Carbon Black Alert — Automatic Device Isolation
On a Critical severity alert from Carbon Black:
- Sentinel fires the playbook via analytics rule trigger
- Logic App calls the Carbon Black API to quarantine the affected device from the network
- A ticket is created in the ITSM system with the alert details and quarantine confirmation
- The security team receives a Teams notification with a direct link to the Sentinel incident
{
"type": "Http",
"inputs": {
"method": "POST",
"uri": "https://defense.conferdeploy.net/appservices/v6/orgs/@{variables('OrgKey')}/device_actions",
"headers": { "X-Auth-Token": "@{variables('CBAuthToken')}" },
"body": {
"action_type": "QUARANTINE",
"device_id": ["@{triggerBody()?['properties']?['relatedEntities']?[0]?['id']}"],
"options": { "toggle": "ON" }
}
}
}
Umbrella Domain Block — Automatic Response
On a confirmed phishing or C2 domain detection:
- Domain extracted from the Sentinel incident entity
- Logic App calls the Cisco Umbrella Enforcement API to add the domain to the block list
- Block is applied globally across all users within seconds
- Incident updated with the enforcement action taken
SecOps Enablement
Unified Threat Hunting
The consolidated workspace enables analysts to threat hunt across all three data sources simultaneously.

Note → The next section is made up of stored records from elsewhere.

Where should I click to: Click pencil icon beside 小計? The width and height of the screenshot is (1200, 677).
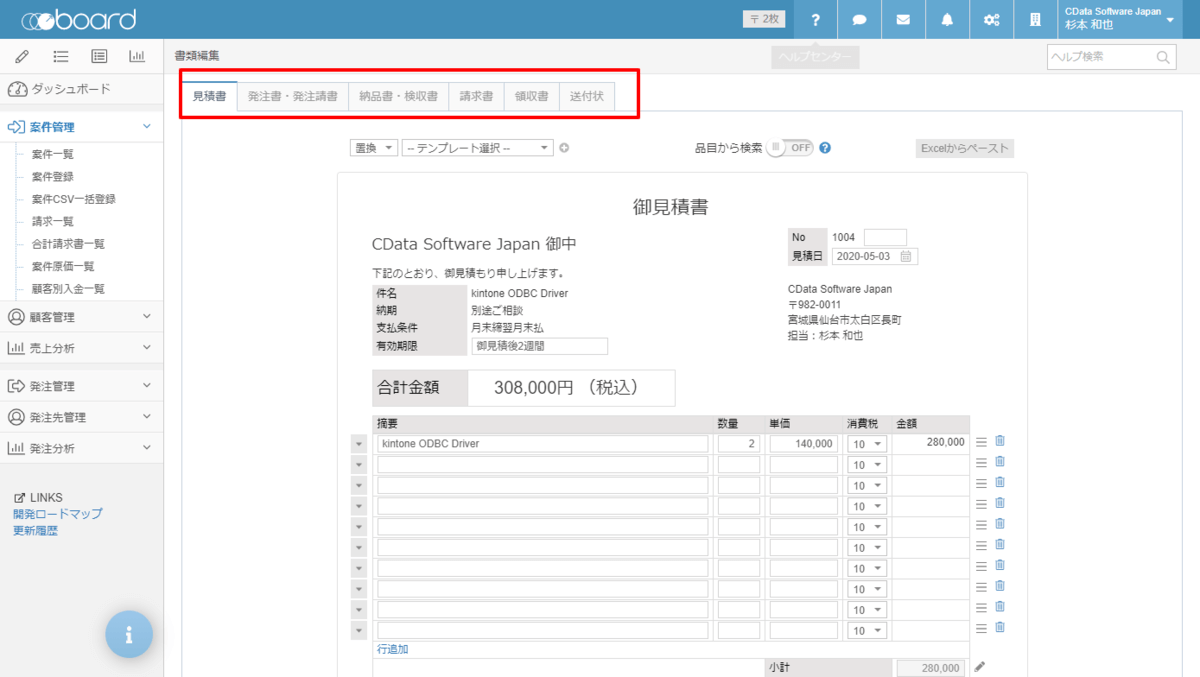980,667
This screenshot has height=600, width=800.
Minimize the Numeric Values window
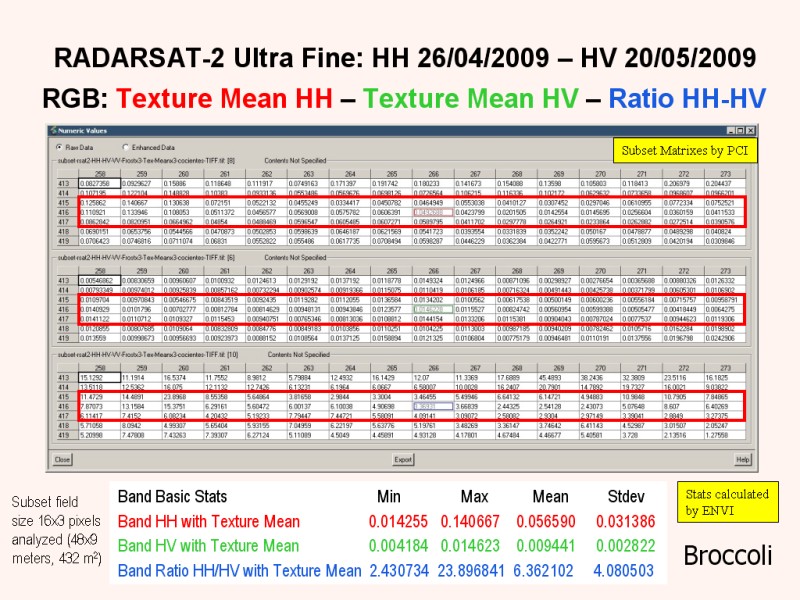tap(729, 131)
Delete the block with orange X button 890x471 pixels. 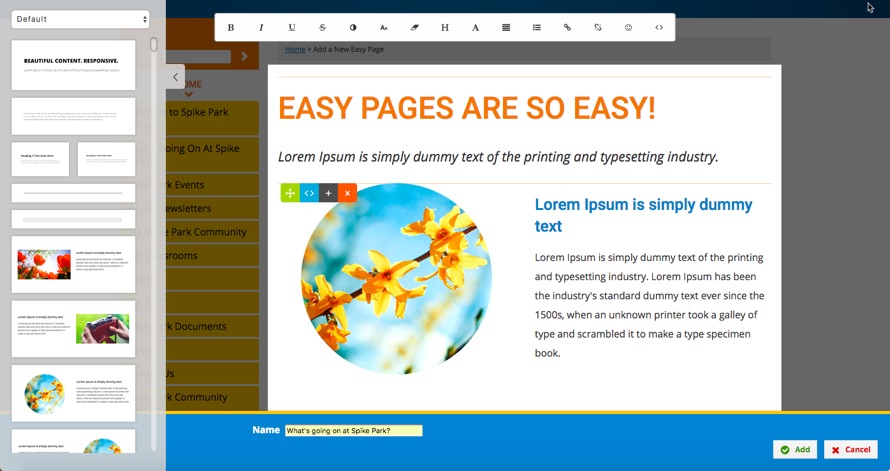[x=347, y=193]
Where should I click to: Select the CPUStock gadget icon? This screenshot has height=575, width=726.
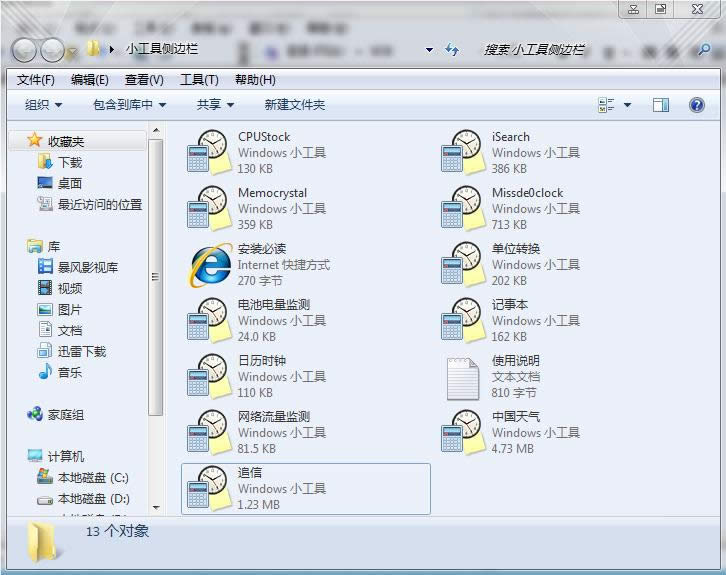point(208,154)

Saved queries were built for common investigation patterns:
- User investigation: all alerts, DNS activity, and logon events for a specific user account over a time window
- IP pivot: all events touching a given internal or external IP — endpoints that communicated with it, DNS queries resolved to it, Defender alerts involving it
- Malware family timeline: reconstructing the full kill chain for a known threat actor across all telemetry sources
Custom Workbooks
Two Sentinel workbooks were built for the security team:
Security Posture Overview — executive-facing dashboard showing:
- Active incident count by severity
- Trend of alerts by source over 7 days
- Top 10 affected endpoints (Carbon Black)
- Top blocked domains (Cisco Umbrella)
- Defender for Cloud secure score
Ingestion Health Monitor — operational dashboard showing:
- Ingestion volume per source per hour
- Last successful function execution timestamp per pipeline
- Record counts vs expected baseline (deviation alerts for silent failures)
- Log Analytics ingestion latency metrics
Results
| Dimension | Before | After |
|---|---|---|
| Security toolchain visibility | 3 isolated dashboards | Single unified platform |
| Cross-source alert correlation | Manual — minutes to hours per investigation | Automated — real-time correlated incidents |
| Mean time to detect (MTTD) | Hours (manual pivot between tools) | Minutes (automated correlation rules) |
| Incident response on critical alerts | Manual analyst action | Automated device isolation + domain blocking |
| Ingestion pipeline monitoring | No visibility | Application Insights dashboards with alerting |
| Threat hunting capability | Per-tool queries, no cross-source joins | KQL across all telemetry in one workspace |
| Compliance log retention | Fragmented, per-tool | Centralised 90-day hot / 365-day archive |
| Data ingestion reliability | No monitoring — silent failures undetected | Monitored pipelines with alerts on anomalies |
What used to take an analyst hours of manual pivoting now surfaces as a single Sentinel incident — evidence from all three sources already attached, priority already set. The correlation gap is gone.
For the highest-severity alerts, containment happens in seconds. Device isolation, domain blocking — automated and confirmed before a human opens the incident. The window between detection and response for those alert classes dropped from hours to seconds.